事実関係については、鵜飼清『山崎豊子問題小説の研究』、『週刊朝日』2000年2月11日号、2月18日号が詳しいです。「現代の俊寛」こと主人公恩地元のモデル小倉寛太郎氏については、佐高信・小倉寛太郎『企業と人間』がお薦めです。
精巧なジオラマの様。。。
全五巻、一気に3〜4日で読み終えてしまった。
最初は、薄っすらと記憶に残るあの暑い夏に飛び込んできた日航機事故のニュース。
それに喚起されて順序通りアフリカ編から読み始めた。
未だ子供だった時分には、恐ろしかったTVの光景がどこか非現実的で、大きなショックを覚えた。
そんな悲惨な事故をモチーフにした小説…と、ある意味避けてきたのだが、肯定派が多く居る事も事実、「白い巨塔」「華麗なる一族」ブームに乗った知人に勧められて気になっていた本書を先に開いてみたのだ。
登場人物にモデルが居て偏った視点から描かれる事や、強烈な取材敢行など、色々と噂の多い作者の作品だが、大げさに言えば、いつの時代にも、その時代を代表する企業には恥部や汚点もあり、端から見た眼と真実とは異なるのだろう。
ただ、本作はそんな事を横に置いて、誰でもが知っている事故の起源となる人災を、精巧に且つ魅力的に描く事で読者を引き込んでしまう作品に仕上がっている。
事実を基にしている分、不快な感情を持つ方も居ると思うが、自分の職場や生き方で同じ過ちを繰り返さない様にしたい方など、「処方」に考慮してお読み下さい、是非。
気骨の士
同一人物の来し方を年代順に3部作とする試みは成功している。

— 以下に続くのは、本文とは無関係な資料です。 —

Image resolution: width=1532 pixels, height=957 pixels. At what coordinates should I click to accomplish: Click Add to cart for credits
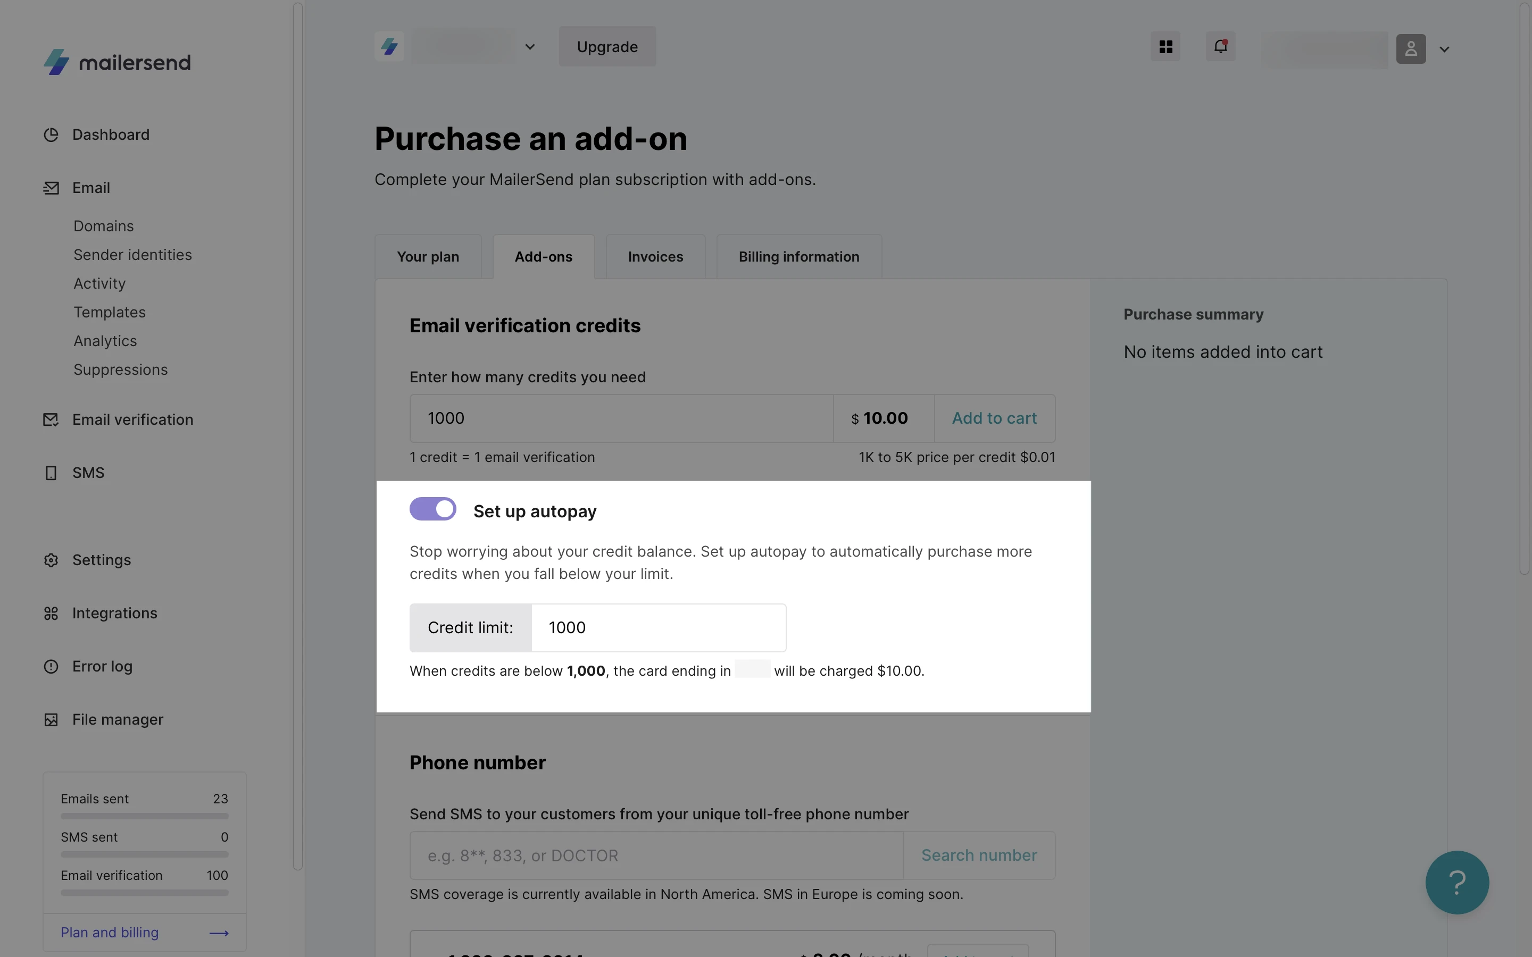click(994, 418)
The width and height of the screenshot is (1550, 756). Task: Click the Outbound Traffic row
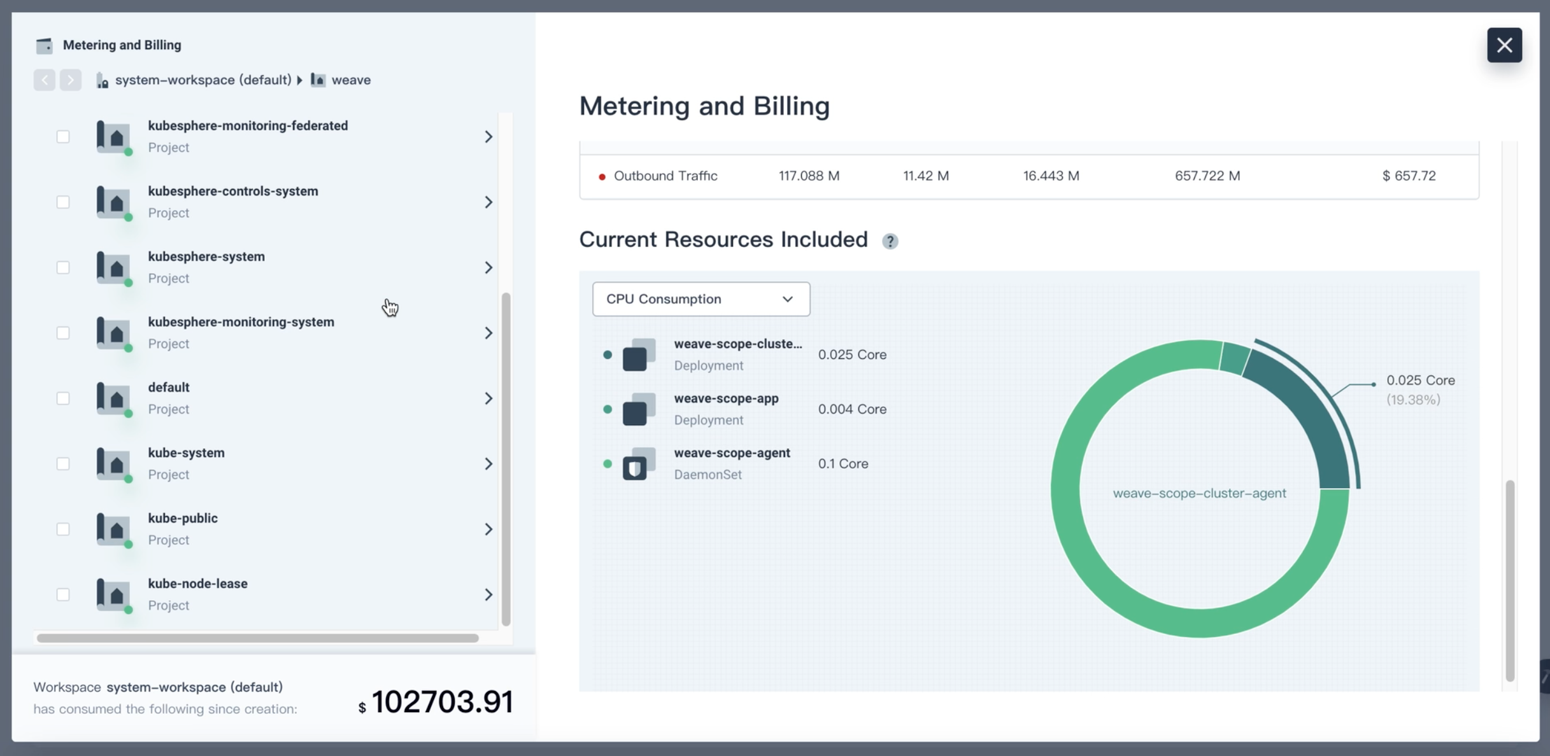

アフリカ篇、御巣鷹山篇、会長室篇のどれを取っても読み応えがある上、それぞれがシナジー効果をもたらし、主人公恩地の人間性醸成の描写を深化させている。高度成長期を終えた現在の日本で、節を全うするためとはいえ組織人としての枠内でこれほどまでに耐え忍ぶ生き方は風化しつつあるが、作品は失ってはならない「人間としての気骨」とは何かを教えてくれる。最終章は恩地にとって失意の旅立で結ばれるが、細井メモからは窺い知れない人物にまで検察の捜査が進んでいることを窺わせ、会社を食い物にしてきた上層部だけでなく、政官財界を巻き込んだスキャンダルが目前に迫っていることを暗示している。面白い終わり方であると同時に、恩地ら気骨の士たちの願いが天に届くかのようで、感情移入している読者は救われる思いがする。読後、高級なフルコースを味わった時のような余韻が持続する。素晴らしい作品である。